Suitable things to investigate, safe toys and regular opportunities to play. E.g. squeaky toys, balls, somewhere to dig and opportunities to play hide and seek. Vary play and toys frequently.
- Ferrets are curious - play and exploratory behaviours are essential behaviours for them.
- A shallow water bath if they enjoy playing in water - some do, but it depends on the individual. Always supervise (ensure it’s shallow enough so they can always get out) and never force them to swim.
- Daily exercise opportunities to stay fit and healthy - ideally, daily access to a safe play area.
- Daily observation for any signs of excessive aggression in the group e.g. biting, with or without shaking or dragging of the other animal.
- To be kept away from prey species. They are predators - predation comes naturally to them.
- Interesting mealtimes. Make them search for food by hiding it/using food toys.
- Constant access to everything they need e.g. space/food/water/hiding places/companions/toys.
Careful observation – changes in behaviour or showing regular signs of stress/fear could indicate distress, boredom, illness or injury - seek advice from a vet.
- The way ferrets behave depends on their age, personality and past experiences.
- Frightened or stressed ferrets may change their behaviour or develop unwanted habits e.g. fleeing/hiding/screaming/hissing/biting.
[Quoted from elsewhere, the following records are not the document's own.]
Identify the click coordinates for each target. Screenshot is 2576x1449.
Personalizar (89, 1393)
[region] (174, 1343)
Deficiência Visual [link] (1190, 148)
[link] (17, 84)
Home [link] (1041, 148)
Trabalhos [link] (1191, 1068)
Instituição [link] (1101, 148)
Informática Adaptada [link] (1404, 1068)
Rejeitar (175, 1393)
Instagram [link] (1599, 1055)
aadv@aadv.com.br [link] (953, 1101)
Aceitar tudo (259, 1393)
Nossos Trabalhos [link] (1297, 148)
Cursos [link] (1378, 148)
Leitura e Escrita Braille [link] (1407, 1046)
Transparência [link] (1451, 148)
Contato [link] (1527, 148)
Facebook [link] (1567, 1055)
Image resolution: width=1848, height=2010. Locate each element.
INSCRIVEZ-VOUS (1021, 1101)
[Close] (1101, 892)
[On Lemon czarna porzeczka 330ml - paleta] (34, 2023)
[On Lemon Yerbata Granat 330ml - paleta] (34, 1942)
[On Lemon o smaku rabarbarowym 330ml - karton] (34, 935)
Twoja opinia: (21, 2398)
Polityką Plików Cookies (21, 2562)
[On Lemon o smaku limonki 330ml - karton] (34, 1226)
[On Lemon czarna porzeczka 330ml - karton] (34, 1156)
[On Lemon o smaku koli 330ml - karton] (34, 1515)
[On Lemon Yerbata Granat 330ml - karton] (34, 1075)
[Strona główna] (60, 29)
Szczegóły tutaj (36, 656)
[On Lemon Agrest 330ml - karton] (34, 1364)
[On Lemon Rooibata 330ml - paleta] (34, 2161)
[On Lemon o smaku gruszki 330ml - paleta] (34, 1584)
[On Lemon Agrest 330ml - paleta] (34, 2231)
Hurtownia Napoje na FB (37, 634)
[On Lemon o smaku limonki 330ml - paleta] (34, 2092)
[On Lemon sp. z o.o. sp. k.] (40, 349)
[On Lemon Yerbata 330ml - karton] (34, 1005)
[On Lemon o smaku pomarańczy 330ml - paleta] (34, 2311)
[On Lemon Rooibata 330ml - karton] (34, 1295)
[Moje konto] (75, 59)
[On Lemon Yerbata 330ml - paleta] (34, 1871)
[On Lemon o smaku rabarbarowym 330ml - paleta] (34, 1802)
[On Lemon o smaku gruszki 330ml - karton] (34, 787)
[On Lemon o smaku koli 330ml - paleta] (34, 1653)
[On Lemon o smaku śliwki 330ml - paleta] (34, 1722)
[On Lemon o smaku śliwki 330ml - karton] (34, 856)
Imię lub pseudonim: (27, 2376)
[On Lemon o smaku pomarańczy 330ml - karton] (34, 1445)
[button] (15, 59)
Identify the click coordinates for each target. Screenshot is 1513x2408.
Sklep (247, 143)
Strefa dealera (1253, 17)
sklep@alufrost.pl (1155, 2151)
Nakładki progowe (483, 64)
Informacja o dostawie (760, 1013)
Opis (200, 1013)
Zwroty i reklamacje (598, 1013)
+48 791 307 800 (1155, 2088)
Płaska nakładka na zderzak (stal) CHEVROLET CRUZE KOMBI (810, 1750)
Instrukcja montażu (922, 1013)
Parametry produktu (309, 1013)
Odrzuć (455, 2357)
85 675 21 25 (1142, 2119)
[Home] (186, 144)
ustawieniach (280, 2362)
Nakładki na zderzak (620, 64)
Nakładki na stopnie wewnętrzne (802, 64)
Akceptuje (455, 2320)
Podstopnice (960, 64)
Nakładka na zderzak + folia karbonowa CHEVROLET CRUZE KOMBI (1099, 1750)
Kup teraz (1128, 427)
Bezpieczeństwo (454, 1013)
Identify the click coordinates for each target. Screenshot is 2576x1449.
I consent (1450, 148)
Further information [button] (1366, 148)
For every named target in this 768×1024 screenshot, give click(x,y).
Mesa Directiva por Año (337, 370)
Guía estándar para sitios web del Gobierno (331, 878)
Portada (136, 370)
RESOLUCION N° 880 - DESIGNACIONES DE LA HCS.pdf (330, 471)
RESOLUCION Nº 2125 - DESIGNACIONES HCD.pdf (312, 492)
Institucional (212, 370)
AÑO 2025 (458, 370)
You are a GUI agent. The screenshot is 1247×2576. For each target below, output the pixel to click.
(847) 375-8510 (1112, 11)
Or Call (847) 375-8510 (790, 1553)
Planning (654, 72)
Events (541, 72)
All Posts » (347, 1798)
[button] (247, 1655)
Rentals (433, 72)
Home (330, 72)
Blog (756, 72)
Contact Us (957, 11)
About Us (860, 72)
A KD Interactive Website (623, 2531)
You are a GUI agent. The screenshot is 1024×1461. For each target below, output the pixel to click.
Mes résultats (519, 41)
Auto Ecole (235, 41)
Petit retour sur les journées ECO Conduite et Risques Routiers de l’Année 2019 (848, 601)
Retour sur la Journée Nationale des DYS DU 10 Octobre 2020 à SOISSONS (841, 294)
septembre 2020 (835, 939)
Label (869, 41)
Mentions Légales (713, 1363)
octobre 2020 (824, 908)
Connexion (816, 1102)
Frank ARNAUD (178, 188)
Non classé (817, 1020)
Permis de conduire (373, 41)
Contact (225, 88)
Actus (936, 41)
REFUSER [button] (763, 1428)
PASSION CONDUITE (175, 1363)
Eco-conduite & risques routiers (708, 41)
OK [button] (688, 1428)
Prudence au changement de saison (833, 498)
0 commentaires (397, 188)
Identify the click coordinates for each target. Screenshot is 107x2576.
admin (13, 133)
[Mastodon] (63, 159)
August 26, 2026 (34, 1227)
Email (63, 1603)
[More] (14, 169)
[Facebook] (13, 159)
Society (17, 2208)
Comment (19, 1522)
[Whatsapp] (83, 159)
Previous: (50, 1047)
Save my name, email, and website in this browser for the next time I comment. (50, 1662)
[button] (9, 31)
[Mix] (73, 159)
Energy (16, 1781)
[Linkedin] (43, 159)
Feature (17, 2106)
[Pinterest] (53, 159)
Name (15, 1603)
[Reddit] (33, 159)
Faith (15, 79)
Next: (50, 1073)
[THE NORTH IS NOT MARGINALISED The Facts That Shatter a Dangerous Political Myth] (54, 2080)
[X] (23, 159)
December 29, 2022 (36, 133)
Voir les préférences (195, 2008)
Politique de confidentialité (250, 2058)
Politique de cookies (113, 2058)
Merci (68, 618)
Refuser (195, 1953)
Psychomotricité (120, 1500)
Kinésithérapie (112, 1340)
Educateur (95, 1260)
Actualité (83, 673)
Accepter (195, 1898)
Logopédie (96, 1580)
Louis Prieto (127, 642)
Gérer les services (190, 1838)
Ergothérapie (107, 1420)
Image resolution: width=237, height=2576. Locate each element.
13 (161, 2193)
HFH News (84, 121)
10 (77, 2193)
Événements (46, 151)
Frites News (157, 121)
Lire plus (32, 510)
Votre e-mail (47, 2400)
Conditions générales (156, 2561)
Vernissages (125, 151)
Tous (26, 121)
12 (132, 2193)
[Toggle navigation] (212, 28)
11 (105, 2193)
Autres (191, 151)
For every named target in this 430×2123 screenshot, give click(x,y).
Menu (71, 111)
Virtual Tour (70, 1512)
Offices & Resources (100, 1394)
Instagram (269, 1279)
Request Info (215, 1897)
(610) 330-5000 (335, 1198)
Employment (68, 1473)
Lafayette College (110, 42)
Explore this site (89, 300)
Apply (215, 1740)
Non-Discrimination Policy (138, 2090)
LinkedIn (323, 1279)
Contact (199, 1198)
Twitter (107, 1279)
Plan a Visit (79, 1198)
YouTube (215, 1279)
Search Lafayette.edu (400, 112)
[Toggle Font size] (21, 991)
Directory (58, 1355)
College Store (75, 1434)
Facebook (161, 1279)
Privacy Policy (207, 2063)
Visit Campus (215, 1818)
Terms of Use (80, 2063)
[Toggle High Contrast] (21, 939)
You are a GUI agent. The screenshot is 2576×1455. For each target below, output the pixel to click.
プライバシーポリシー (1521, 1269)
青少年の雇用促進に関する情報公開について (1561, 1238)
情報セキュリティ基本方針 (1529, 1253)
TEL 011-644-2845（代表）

- Signs of discomfort/pain include reluctance to move, weight loss, anorexia, trembling, collapse, crying, whimpering, and teeth grinding.
- Kindness! Never shout at or punish them, they are very unlikely to understand and can become more nervous or scared. If their behaviour becomes a problem, ask your vet for advice.
- To stay with their mother until at least 8 weeks of age – to learn how to behave in a group, e.g. how to communicate. Scent is important for communication (e.g. secretions, urine and faeces to mark territory.) Ferrets also communicate by using sounds and body language.